**Problem requirements**:
Write out again, in full, the lines starting with the line that contains "The width and height of the screenshot is (1004, 678)." and going on through the last line. Increase every click coordinate by 120, and keep all other text the same.

[Saved data entries]

<<<<

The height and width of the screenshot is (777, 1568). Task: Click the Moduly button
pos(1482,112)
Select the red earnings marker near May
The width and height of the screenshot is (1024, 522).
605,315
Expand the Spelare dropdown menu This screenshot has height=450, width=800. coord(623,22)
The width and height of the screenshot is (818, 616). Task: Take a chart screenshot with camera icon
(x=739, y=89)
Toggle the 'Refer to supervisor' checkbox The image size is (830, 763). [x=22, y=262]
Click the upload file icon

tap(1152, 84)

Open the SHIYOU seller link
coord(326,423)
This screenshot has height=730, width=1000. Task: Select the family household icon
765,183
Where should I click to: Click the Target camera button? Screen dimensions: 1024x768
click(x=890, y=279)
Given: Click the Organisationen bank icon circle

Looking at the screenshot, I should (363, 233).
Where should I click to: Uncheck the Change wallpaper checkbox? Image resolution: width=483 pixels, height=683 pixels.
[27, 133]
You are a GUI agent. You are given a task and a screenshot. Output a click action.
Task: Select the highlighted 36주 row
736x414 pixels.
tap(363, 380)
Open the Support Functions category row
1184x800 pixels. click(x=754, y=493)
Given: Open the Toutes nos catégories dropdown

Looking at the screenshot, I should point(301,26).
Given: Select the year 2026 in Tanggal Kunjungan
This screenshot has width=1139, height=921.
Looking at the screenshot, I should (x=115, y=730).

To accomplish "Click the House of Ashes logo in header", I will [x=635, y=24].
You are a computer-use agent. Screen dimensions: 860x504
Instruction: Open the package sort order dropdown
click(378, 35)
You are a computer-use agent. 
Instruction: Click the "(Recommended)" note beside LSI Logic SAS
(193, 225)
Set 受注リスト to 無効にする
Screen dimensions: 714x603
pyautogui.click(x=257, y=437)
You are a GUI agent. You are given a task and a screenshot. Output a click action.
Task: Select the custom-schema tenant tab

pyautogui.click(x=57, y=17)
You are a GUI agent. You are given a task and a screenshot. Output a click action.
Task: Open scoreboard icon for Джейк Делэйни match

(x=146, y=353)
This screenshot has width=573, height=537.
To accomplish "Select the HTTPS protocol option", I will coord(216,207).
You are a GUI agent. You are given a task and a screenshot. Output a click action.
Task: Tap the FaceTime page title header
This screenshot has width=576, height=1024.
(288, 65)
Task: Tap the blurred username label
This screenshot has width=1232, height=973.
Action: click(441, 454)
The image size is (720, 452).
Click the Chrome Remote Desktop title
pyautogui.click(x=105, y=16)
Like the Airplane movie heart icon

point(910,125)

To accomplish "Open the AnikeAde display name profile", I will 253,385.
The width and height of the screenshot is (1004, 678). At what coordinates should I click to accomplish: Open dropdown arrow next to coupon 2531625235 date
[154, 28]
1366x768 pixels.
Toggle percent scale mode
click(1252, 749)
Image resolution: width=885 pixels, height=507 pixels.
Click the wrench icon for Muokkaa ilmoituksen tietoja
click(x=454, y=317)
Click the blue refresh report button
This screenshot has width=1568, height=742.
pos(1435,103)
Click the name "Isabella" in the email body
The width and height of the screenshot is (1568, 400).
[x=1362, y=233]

>>>>

**Exercise solution**:
The width and height of the screenshot is (1004, 678). At what coordinates should I click to accomplish: Open dropdown arrow next to coupon 2531625235 date
[274, 148]
1366x768 pixels.
Toggle percent scale mode
click(1372, 869)
Image resolution: width=885 pixels, height=507 pixels.
Click the wrench icon for Muokkaa ilmoituksen tietoja
click(x=574, y=437)
Click the blue refresh report button
This screenshot has width=1568, height=742.
pos(1555,223)
Click the name "Isabella" in the email body
The width and height of the screenshot is (1568, 400).
[x=1482, y=353]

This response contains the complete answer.